== Data to process

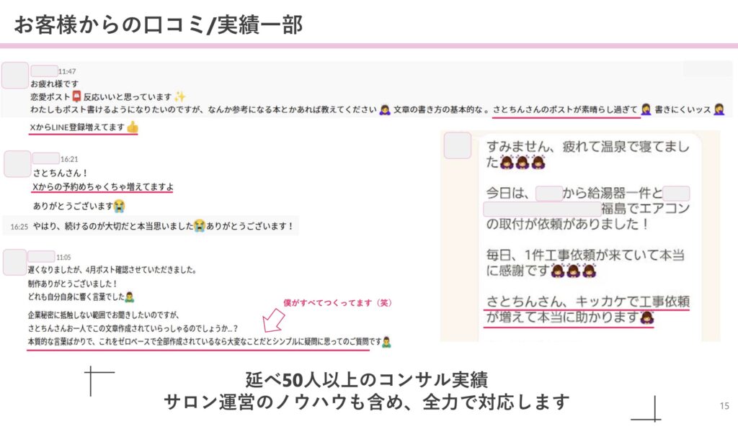Select the sparkles emoji after 反応いいと思っています
738x447 pixels.
180,96
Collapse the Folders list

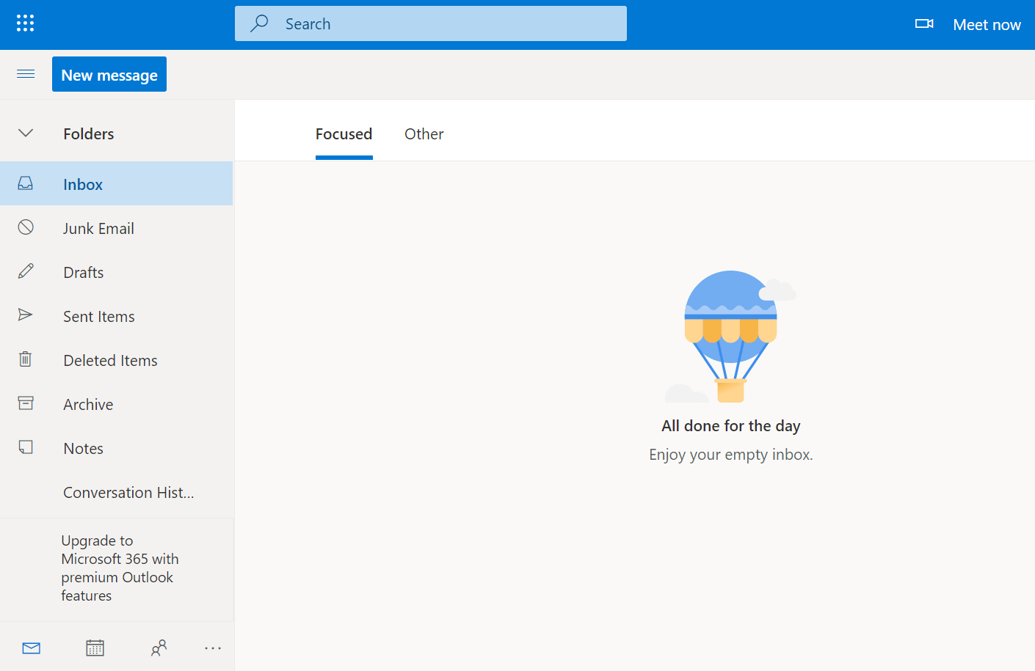point(26,133)
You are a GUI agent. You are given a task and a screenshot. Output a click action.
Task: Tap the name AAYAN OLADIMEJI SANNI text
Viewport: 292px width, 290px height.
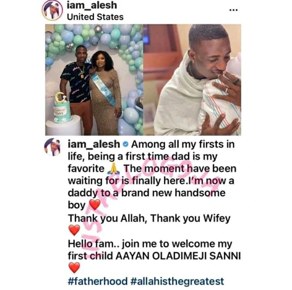[x=178, y=256]
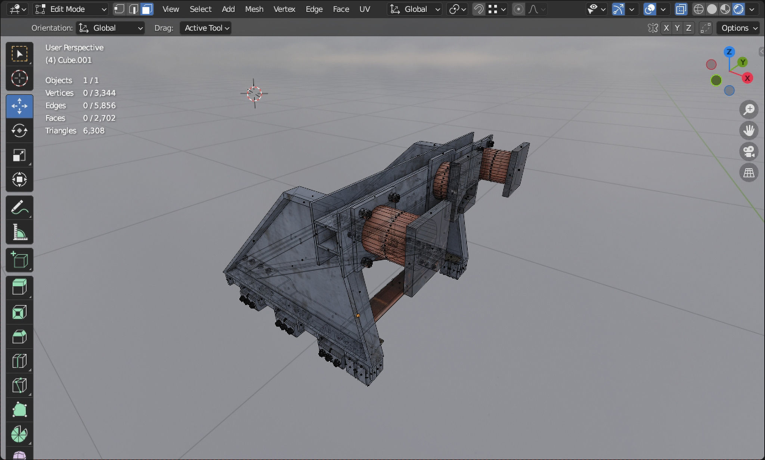Toggle camera view in viewport
This screenshot has height=460, width=765.
(749, 151)
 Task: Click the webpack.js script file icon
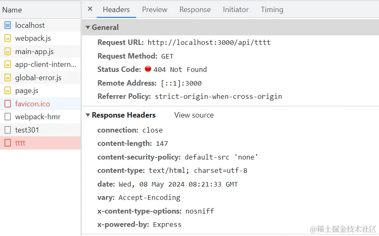point(7,38)
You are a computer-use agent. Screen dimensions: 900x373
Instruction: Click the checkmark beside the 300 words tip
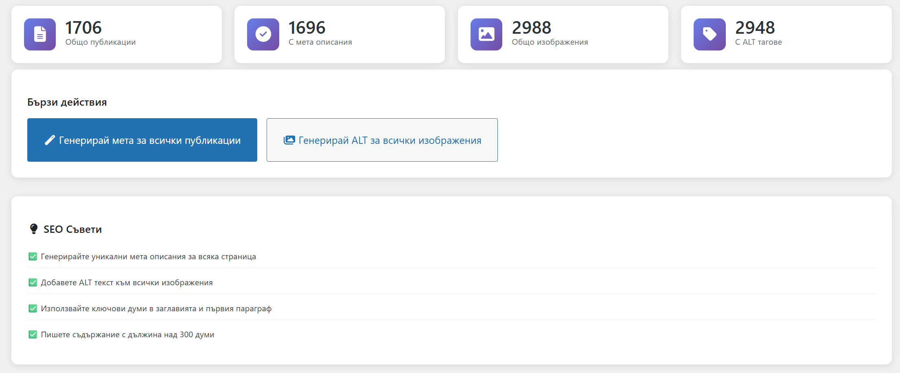(x=33, y=334)
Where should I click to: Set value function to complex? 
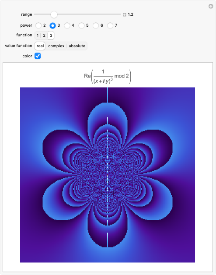coord(56,46)
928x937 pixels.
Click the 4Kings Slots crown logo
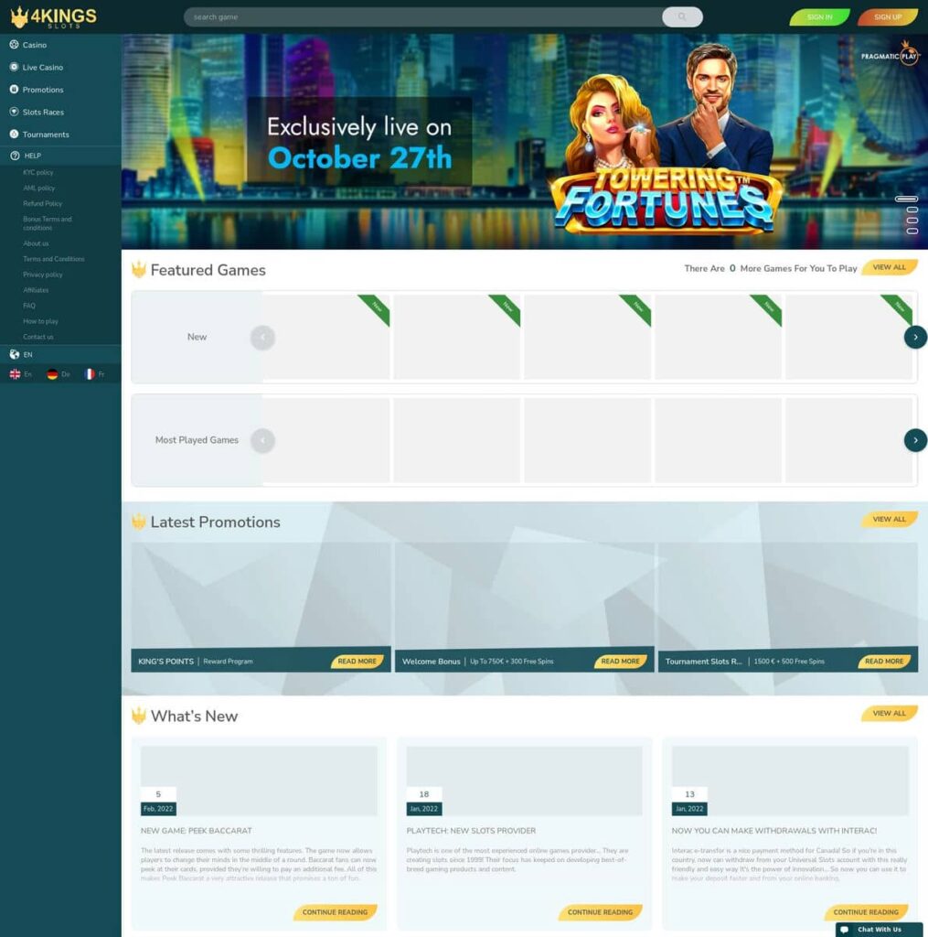pyautogui.click(x=52, y=16)
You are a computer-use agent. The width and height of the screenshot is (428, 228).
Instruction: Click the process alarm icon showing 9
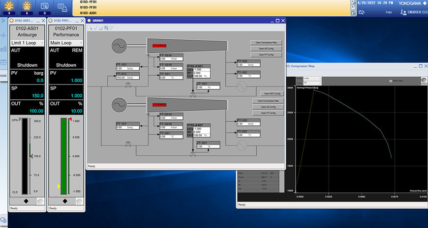coord(10,6)

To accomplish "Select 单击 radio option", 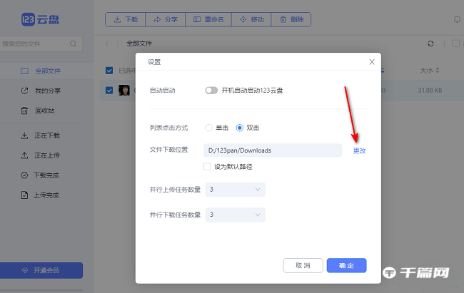I will (x=209, y=128).
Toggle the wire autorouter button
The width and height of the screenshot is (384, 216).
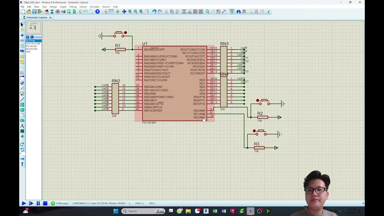232,11
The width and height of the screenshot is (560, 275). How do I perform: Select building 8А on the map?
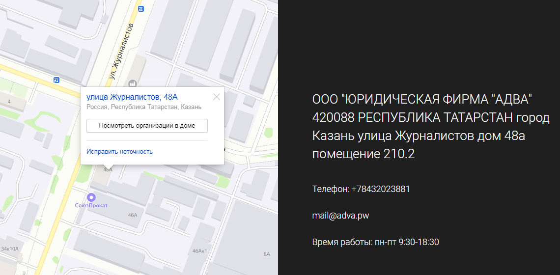(x=267, y=254)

====

#### Directions
Write out again every line from the one containing "The width and height of the screenshot is (560, 275)." through the last line, keeping the wording of each line but shifting every coordinate in the answers up by 141. Leave the pictures out.

#### Correct output
The width and height of the screenshot is (560, 275). How do I perform: Select building 8А on the map?
(x=408, y=395)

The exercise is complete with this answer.